Anyone who publishes in the entertainment medium will tell you that consistency is your most valuable asset. Reliability is the gold standard of the periodical market. That, and the ability to draw cats being cute.
Most novel writers can avoid the crunch, given the wide span of time most authors take to pin together a completed work. A lot more weight is given to readability (and re-readability), since the novel is a singular entity, isolated unto itself. That said, any author who doesn't think of herself as a periodical is missing the bigger picture.
There aren't a lot of style monkeys left. Most authors pick a genre and stick with it (many never leave the same setting). This model has worked for years and will continue to work well beyond the flying cars era. As human beings, we like being able to predict the future in some small way, so a writer with a consistent form or one who follows the same characters book in and book out feeds the need and becomes beloved. That makes a wholly different form of consistency valuable to the novel writer.
Personally, as much as I love reading them myself, I don't advocate becoming a slave to the thirteen-book series. There are advantages in sequels: greater depth to a setting, a wider arc for your main character or the blending of the two when the environment changes dramatically and it evokes a shift in the characters themselves. That said, if you're going to keep writing the same character, make certain you leave plenty of room for growth. Otherwise, you're really just playing dress-up.
If you do plan go in for the long haul, use the same rules for your setting as for the character. Let it grow and change. Don't fall into the trap of just filling in the pieces you haven't covered before or you may risk winding up with something clumsy and unwieldy. You don't always have to expand: placing familiar characters in a new, linked environment can open up entirely new opportunities in their development.
Alternatively, removing a stable feature of the world can be as earth-shaking as a dozen new discoveries. That said, be careful what you set ablaze: fans have a funny way of falling for the things you might otherwise want to discard. If you have someone who can give your work a once-over before it leaps into the public eye (and you should), ask them how they'd feel if suddenly the spunky comic relief got speared through the chest in book three. You may be surprised at what you hear.
Back to the subject of consistency: any time you plan on building an ongoing character arc across several books in a series, it's important to make sure the character stays true to some original standard.

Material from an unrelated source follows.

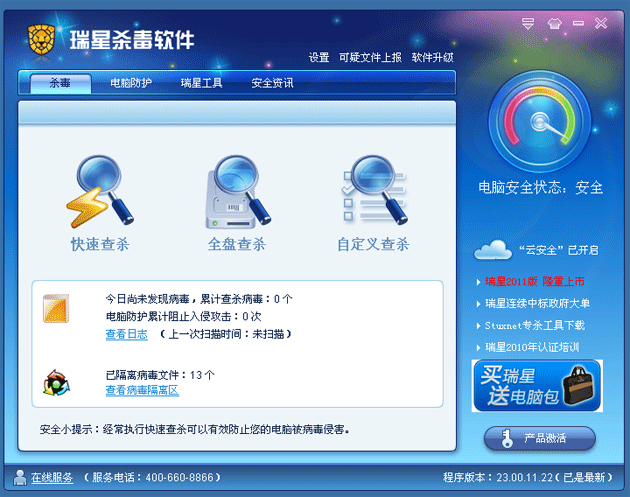The image size is (630, 497).
Task: Click the virus quarantine recycle icon
Action: (56, 382)
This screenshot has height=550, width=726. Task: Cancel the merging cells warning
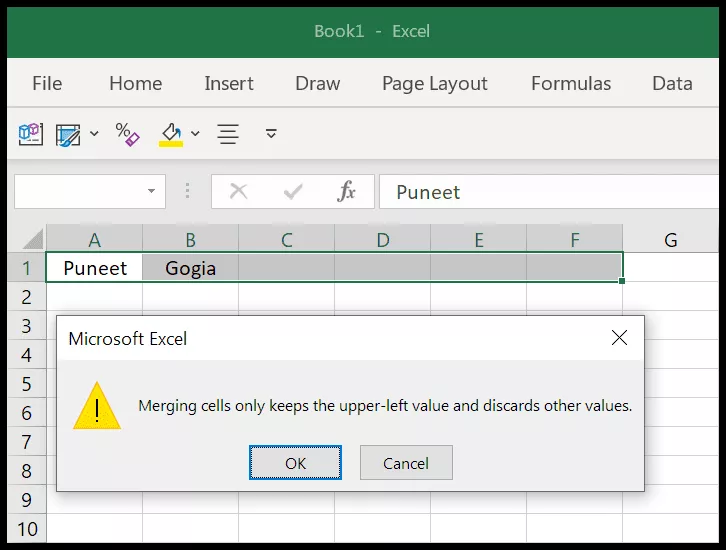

There has to be some common vein, even in the darkest moments of the character's shift, that harkens back to where they started.

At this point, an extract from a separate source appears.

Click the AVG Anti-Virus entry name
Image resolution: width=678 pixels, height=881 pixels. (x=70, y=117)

It doesn't matter if the ace-pilot-slash-swordfighting-wizard looks nothing like the humble farm boy he once was so long as you establish that somewhere deep inside him is a piece that has somehow remained resilient in the face of all this upheaval. The Simple Savior trope is all too common in any medium, and we will always love it, but the only thing that makes it work is the thin strand connecting the unlikely bumpkin (that is to say, us) to the galaxy-crossing mega-hero.
The same applies to a character in a series. No matter how many twists and turns the character takes, never let that strand break. Find something generic enough and core to the character's being and write it on a little card. Keep that card with you throughout the series. Laminate it if you have to. It will be the thing you audience comes to adore.
After a few books, any attempt to break that strand will lead to confusion and anger in your audience. If the writers for MacGuyver had run short on ideas and just said "Okay, fine, he picks up the gun and shoots somebody," the series would have ended long before mullets went out of style. ...Were mullets ever in style? Nevermind, back to the point...
Your character is more than just a name. They're an idea. You can twist and bend that idea, you can run it through the ringer, bombard it with all manner of obstacles and it will come out all the more polished for the effort. But set aside that idea, sacrifice it, drop it on the floor and suddenly your character is just a name and a quirky pallet of idiosyncrasies.
In the end, it's all about consistency.